Я уехала в Москву с вопросом: вернусь ли в Сергиев. Поняла, что надо вернуться, что М.В. осиротеет в мировых пространствах без меня и, вообще, изменится к худшему лицо мира.
И по-новому смотрят на меня плакучие наши березы и старые ели… «подожди немного, отдохнешь и ты»… В Москве я узнала, что ушла на отдых Наталья Николаевна[411]. Помнишь ее золотое убранство головы, бледные бирюзовые глаза, красоту, одиночество, неуменье жить? Все это спит в Киеве на Байковой горе.
Отдыхает и Сережа Кудашев[412], сын Екатерины Васильевны — уже с января, в Сочи. Она не знает об этом. Не могу измерить, как велико ее горе. Мальчик, единственный, нежнолюбимый, несчастный в браке. У него был обреченно зачарованный вид. Близка к отдыху Надежда Сергеевна Бутова. Когда я была в Москве, меня не пустили к ней. И она не захотела, не смогла видеть меня. Я это понимаю, но мне грустно, грустно. В грусти этой утешение, что скоро увидимся. Сейчас, когда я пишу это, она, м<ожет> б<ыть>, свободна уже от уз своей исстрадавшейся плоти и тяжелого жребия. Пишу об этом спокойно. Она готова больше нас всех к этой милости — к вести свободы и разрешения земных бремен.
Религиозность ее за последние годы выросла в широкую полноводную реку, которая понесла ее теперь, как хорошо оснащенный корабль к берегам вечности.
В Сергиево переезжает и поступает в институт Шура Дзбановская. Отчасти из-за меня, отчасти из-за наук, больше же всего, чтобы не быть в одном (доме), городе с Валей. Душа ее выросла в этом испытании. Другие стали глаза. Крепко сжаты губы. И нет гнева, нет мелких счетов. Добра и внимательна к Виктору Константиновичу. И оба очень мучаются.
Мне было очень больно в Москве, Лисик, Лисик, пушистый мой, от столкновения с Истар. Я тоскую о чем-то великом, чему она непричастна, о сне, пронизавшем жизнь невыразимой красотой — она же думает, что тоскую от страстей и ревности.
Я очень дружу с Шурой и рада бы всей душой помочь ее освобождению, но сети, в каких она — вековечные. Шуре невыразимо тяжело от неверностей Истар.

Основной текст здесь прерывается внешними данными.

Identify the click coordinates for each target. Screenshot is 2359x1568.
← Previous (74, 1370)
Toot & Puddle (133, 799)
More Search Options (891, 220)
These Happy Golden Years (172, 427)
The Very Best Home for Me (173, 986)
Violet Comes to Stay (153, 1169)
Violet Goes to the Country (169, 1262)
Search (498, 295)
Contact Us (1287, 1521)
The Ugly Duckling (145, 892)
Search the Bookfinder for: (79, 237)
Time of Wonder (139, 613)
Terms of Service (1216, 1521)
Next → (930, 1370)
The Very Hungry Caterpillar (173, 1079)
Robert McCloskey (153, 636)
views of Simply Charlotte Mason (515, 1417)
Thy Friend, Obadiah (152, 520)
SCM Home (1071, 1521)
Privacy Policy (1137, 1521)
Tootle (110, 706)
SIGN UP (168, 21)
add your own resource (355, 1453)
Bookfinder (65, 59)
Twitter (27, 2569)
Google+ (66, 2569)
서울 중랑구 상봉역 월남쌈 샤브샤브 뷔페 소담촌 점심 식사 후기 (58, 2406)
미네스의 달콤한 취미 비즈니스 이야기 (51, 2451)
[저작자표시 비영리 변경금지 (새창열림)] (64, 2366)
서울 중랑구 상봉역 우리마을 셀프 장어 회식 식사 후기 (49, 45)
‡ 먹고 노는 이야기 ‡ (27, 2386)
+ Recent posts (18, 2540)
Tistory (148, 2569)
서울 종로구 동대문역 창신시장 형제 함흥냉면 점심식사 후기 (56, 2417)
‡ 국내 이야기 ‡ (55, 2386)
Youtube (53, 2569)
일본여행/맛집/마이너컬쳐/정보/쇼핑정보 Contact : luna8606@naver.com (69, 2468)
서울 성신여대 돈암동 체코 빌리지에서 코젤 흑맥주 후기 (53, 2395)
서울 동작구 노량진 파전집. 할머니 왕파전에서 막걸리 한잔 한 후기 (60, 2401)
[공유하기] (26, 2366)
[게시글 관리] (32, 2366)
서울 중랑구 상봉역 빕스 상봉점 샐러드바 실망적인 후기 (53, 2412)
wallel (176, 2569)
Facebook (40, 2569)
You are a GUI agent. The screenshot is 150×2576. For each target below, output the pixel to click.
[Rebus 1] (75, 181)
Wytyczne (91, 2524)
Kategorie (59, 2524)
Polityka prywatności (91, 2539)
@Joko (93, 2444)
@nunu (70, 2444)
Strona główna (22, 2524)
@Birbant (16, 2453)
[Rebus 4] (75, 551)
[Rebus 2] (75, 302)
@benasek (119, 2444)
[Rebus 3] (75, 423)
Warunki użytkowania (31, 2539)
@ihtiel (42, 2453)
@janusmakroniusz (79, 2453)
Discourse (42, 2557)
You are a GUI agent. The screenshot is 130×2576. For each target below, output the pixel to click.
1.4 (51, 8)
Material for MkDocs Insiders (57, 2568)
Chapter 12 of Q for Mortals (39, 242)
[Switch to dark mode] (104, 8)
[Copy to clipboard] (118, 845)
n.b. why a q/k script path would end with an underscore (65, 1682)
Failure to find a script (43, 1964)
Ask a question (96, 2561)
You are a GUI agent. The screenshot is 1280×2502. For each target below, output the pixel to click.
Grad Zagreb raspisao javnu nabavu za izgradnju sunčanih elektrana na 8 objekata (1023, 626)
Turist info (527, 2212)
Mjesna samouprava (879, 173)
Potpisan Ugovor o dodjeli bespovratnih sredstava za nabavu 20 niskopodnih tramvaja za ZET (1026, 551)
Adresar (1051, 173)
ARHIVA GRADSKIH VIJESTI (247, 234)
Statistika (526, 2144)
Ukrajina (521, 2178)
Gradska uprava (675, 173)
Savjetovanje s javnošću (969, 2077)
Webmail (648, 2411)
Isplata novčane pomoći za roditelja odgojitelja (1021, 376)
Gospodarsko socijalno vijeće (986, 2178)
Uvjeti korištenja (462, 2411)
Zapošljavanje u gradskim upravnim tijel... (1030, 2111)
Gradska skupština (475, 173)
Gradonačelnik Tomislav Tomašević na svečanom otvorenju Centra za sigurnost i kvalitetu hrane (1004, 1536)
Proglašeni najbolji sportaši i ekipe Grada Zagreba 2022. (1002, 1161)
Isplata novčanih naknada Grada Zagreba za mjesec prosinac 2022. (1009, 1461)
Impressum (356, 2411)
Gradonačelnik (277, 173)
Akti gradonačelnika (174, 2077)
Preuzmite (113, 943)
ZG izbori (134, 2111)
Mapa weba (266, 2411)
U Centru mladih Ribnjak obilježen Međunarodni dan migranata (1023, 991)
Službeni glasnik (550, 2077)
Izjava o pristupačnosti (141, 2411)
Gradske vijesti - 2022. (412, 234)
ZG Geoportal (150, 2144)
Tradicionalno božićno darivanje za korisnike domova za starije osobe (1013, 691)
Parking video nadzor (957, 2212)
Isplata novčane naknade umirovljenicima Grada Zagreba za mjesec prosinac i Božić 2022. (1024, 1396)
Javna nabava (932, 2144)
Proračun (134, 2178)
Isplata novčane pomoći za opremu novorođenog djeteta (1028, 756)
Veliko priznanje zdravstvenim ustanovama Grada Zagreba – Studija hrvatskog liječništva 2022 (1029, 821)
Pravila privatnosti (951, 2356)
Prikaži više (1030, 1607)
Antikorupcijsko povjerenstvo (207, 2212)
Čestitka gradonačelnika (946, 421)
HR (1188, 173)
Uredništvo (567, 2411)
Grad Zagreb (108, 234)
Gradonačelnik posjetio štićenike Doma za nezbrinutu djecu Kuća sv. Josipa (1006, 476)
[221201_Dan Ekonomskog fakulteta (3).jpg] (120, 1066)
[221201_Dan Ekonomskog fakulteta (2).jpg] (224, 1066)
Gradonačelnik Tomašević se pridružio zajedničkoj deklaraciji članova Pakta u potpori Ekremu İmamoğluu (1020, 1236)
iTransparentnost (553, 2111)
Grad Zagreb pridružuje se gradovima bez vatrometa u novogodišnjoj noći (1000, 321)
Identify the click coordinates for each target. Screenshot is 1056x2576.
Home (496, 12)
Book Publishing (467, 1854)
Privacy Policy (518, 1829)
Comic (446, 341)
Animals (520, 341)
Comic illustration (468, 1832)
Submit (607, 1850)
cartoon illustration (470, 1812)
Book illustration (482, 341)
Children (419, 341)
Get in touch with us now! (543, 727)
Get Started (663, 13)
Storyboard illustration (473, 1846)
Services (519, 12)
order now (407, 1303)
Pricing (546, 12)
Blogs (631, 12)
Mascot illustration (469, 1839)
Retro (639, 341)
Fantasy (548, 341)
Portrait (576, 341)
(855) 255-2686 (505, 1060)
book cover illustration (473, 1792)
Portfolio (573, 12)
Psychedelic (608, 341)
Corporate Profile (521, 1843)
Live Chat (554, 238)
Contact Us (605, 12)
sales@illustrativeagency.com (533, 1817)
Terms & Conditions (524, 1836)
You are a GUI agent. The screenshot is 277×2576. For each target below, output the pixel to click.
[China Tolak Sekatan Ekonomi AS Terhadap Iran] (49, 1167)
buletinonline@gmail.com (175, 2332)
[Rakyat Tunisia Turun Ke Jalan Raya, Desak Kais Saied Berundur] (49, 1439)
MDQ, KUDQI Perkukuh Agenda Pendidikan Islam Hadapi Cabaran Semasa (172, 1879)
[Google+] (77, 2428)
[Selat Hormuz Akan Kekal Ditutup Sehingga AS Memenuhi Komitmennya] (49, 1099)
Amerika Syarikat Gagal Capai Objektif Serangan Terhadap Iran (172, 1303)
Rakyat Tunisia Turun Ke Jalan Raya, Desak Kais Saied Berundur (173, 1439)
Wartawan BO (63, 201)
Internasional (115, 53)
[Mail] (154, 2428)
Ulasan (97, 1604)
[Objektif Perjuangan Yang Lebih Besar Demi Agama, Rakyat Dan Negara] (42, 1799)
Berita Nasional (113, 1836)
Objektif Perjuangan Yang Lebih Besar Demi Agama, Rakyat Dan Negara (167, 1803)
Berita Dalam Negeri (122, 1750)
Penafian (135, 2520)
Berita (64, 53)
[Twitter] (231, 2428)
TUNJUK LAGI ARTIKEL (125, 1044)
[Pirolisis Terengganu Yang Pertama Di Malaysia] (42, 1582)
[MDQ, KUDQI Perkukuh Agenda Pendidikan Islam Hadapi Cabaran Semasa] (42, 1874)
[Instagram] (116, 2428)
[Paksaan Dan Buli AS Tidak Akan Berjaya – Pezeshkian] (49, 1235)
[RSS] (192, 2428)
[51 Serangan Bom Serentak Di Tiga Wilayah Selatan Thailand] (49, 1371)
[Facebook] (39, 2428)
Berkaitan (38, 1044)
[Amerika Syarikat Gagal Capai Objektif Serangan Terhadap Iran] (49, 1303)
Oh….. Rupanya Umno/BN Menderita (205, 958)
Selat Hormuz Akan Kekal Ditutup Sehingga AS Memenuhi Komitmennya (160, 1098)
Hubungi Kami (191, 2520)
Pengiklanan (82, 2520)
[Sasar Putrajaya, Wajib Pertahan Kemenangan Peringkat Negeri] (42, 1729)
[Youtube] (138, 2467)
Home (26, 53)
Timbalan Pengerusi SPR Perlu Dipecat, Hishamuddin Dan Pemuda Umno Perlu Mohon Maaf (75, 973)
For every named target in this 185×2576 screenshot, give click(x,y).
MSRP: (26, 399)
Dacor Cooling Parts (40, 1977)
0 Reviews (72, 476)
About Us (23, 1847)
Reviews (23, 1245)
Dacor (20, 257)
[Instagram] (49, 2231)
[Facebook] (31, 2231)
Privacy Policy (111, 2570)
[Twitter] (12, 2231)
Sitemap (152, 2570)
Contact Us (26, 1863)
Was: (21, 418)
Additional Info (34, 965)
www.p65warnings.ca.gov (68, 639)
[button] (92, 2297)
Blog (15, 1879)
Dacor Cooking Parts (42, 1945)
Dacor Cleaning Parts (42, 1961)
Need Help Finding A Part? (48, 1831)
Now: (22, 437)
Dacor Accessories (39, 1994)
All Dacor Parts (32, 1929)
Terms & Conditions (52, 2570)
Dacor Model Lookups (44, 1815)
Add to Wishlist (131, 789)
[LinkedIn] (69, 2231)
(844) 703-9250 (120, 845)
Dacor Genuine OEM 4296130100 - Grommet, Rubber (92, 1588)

Видела Бориса твоего. Не узнала его, так изменился. Говорили с ним о строительстве жизни. Он дитя и фантазер, у него доброе сердце. Собирается в Воронеж. Обнимаю тебя. Пиши.
Итак, ты зачислена в слушательницы. Очередное: прочти в 4<-ом> томе педагогические статьи Толстого (это мой доклад) и проконспектируй их. Во вторник — Неточка Незванова. В среду из Евангелия об искушении Христа, легенду о Великом Инквизиторе из Карамазовых, и легенда о Великом Инквизиторе Розанова.
Родной, родной мой Лис, письмо твое сейчас упало в серединку сердца моего, как светлая горячая слеза. И согрелось, отстояло что-то жестко больное, какой-то узел возможной гангрены. Милый Лис.
Все утро были чугуны, поленья, тряпки. И самое, метафизически непереносное, от чего я сразу грубею, думаю и схожу с ума — материны разговоры о них, тон разговоров. Потом вины, боль совести, жалость к ней. И так невылазно, каждодневно.
В узелок гангрены это вошло, как крепкая мертвая точка.
Но самая первая и самая мертвая при всей накаленности ее — это образ Люцифера, наше прошлое, гнев, боль, отрицание, удивление души в настоящем и жажда поправить, и дерзкая мечта «о святом, великом, несказанном» (с Люцифером!), и сестринская великая жалость, и разрушающая жизнь томление духа.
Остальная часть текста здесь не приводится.